Baseball and football fans know that when coaches chew out umpires and referees, there’s little chance that the questionable call will be overturned — especially in baseball. In many cases, though, that’s not the intent. The idea is to intimidate the umpire into giving them a better call the next time around.
I thought about that in October when the Democrats and media fomented massive outrage over the two-week, partial government shutdown. The crocodile tears were not really shed over the government employees, who were made whole in very short order after a taxpayer-funded furlough. It was about the next round, which just played out last week in budget negotiations.
The shell-shocked, shutdown-wary House Republicans scurried mightily to approve a budget deal last Thursday. The bill concocted by House Budget Committee Chairman Paul Ryan, Wisconsin Republican, and Senate Budget Committee Chairman Patty Murray, Washington Democrat, increases federal spending, undoes part of the hard-earned sequestration cuts, and raises taxes on airline security and thus on airline passengers. What’s not to like?

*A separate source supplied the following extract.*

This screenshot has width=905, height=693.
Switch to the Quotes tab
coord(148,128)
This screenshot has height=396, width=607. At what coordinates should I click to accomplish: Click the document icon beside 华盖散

The rationale for this sorry deal is that “the Republican brand” got burned badly in the shutdown, so why risk blame for another one? By caving early, and for less than $100 billion in new spending, which is chump change in Washington, the GOP can instead put the horrors of Obamacare back on the front burner right through 2014.
They are counting on the Tea Party and other fiscal conservatives to get over it quickly and focus on their common foe. Republican strategists seem far more easily frightened by bad reactions from liberals than from the people who delivered them a sweeping, historic electoral victory in 2010, and who could do so again — unless they tune out in disgust.
Maybe the strategists are right, though. In a toxic media environment where even good sound bites are ignored or twisted into nonsense, the Ryan-Murray deal could be the best of bad options.
That’s a shame, because the GOP is holding powerful cards, starting with public outrage over Obamacare and the lies that facilitated it. There is also the disturbing and widening Benghazi scandal, and a growing list of economic victims of the White House’s war on the private sector, including coal miners and millions of others who have been out of work for years.
Then there is Mr. Obama’s odd behavior at Nelson Mandela’s memorial service. The “selfie” photo he took with British Prime Minister David Cameron and Danish Prime Minister Helle Thorning-Schmidt is right up there with Bill Clinton getting caught laughing at funeral services for plane crash victim Commerce Secretary Ron Brown in 1996 and quickly working up a tear when he realized he was on camera. The difference is that Mr. Obama apparently didn’t feel the necessity of faking a somber countenance.
There is also the dangerously bad nuclear deal with Iran, whose uranium-enrichment program will go unimpeded in any serious way in return for North Korea-like promises to Secretary of State John F. Kerry not to make nuclear weapons and to buy lots of Heinz ketchup. Do you feel safer?
Meanwhile, Mr. Obama is stacking the U.S. Court of Appeals for the District of Columbia Circuit with left-wing appointees to ensure that this powerful lower court will never pose a serious threat to his constitutional overreaches.
He also pushed through the Senate the appointment of Rep. Mel “Easy Money” Watt to head the Federal Housing Finance Agency, which oversees Fannie Mae and Freddie Mac. Mr. Watt wants to return us to the government-triggered, “come-one, come-all” mortgage scheme that caused the greatest financial collapse since the Great Depression.
Finally, Mr. Obama is ramming a radical, anti-Christian social agenda down America’s throat, especially in the military, with near-zero Republican opposition.
Polls rise and fall, and Mr. Obama’s numbers are dismal right now. Congress’ are even worse. Time will tell if the Republican strategy of surrendering any immediate hope of cutting federal spending and ignoring Mr. Obama’s bizarre social activism will yield long-term political benefits for the GOP, such as capturing the Senate and cementing their House majority next year en route to 2016.
Democrats are on the offensive, seemingly unbothered by possible repercussions at the ballot box.
The question is, will the Republicans get off the psychiatrists’ couches soon enough to head off further damage to our formerly self-governing republic?
Robert Knight is senior fellow for the American Civil Rights Union and a columnist for The Washington Times.